McNicholas v. Lake

13 Colo. App. 164 | Colo. Ct. App. | 1899

Bissell, J.

To this action for goods sold and delivered several defenses *165were pleaded, but only one is material to this appeal. This plea is the defense of res adjudicata.

According to tbe complaint Lake had done work for McNicholas at his request in and about the construction of a smoke house, an outbuilding, and in the putting in and construction of certain fixtures in a business building in the city of Durango of the alleged value of $292.50. The sum was unpaid and this suit was brought to recover it. There were various pleas put in, but what we shall consider is the one based on a former adjudication. It appears that Lake and McNicholas entered into a contract on the 21st of March, 1892, which in general provided for the erection of a building on certain property in the city of Durango. The work was to be done for a specific price and under certain terms, conditions'and limitations which need not be stated. Lake entered on the performance and ultimately put up a building and turned it over to McNicholas.

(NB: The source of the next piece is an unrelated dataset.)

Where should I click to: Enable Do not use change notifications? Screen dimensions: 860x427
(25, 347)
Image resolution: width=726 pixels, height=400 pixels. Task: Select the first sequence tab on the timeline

When the work was done there was some delay in the payment or some dispute between the parties about the performance. Lake thereupon filed a lien for some $800 or $900 to secure the unpaid portion of the price. He afterwards brought suit in the county court to enforce the lien and ultimately had judgment. The plea under present considerations concerns principally that litigation. According to the complaint filed in the other suit which went to judgment and from which there was no appeal whereby it remained in full force though since satisfied, the sum sought to be recovered included the items embraced in the present'action. During the progress of the trial of the other case the defendant objected to proof of the items on which the present suit was brought because they were unconnected with the contract and not performed under it. At least that would seem to be the basis of his contention, though whether we accurately state it or not is unimportant. The only fact to which we attach any importance is the circumstance that the complaint in the other suit was dismissed as to the items which are the basis of the present action, and that this was done on motion of the defendant McNicholas. *166There was no adjudication thereon. It must be further noticed that in the first suit brought on the contract and for the enforcement of the lien, the defendant pleaded nonperformance and bad performance, and sought to recoup the damages which he had sustained by Lake’s failure to do the work according to contract.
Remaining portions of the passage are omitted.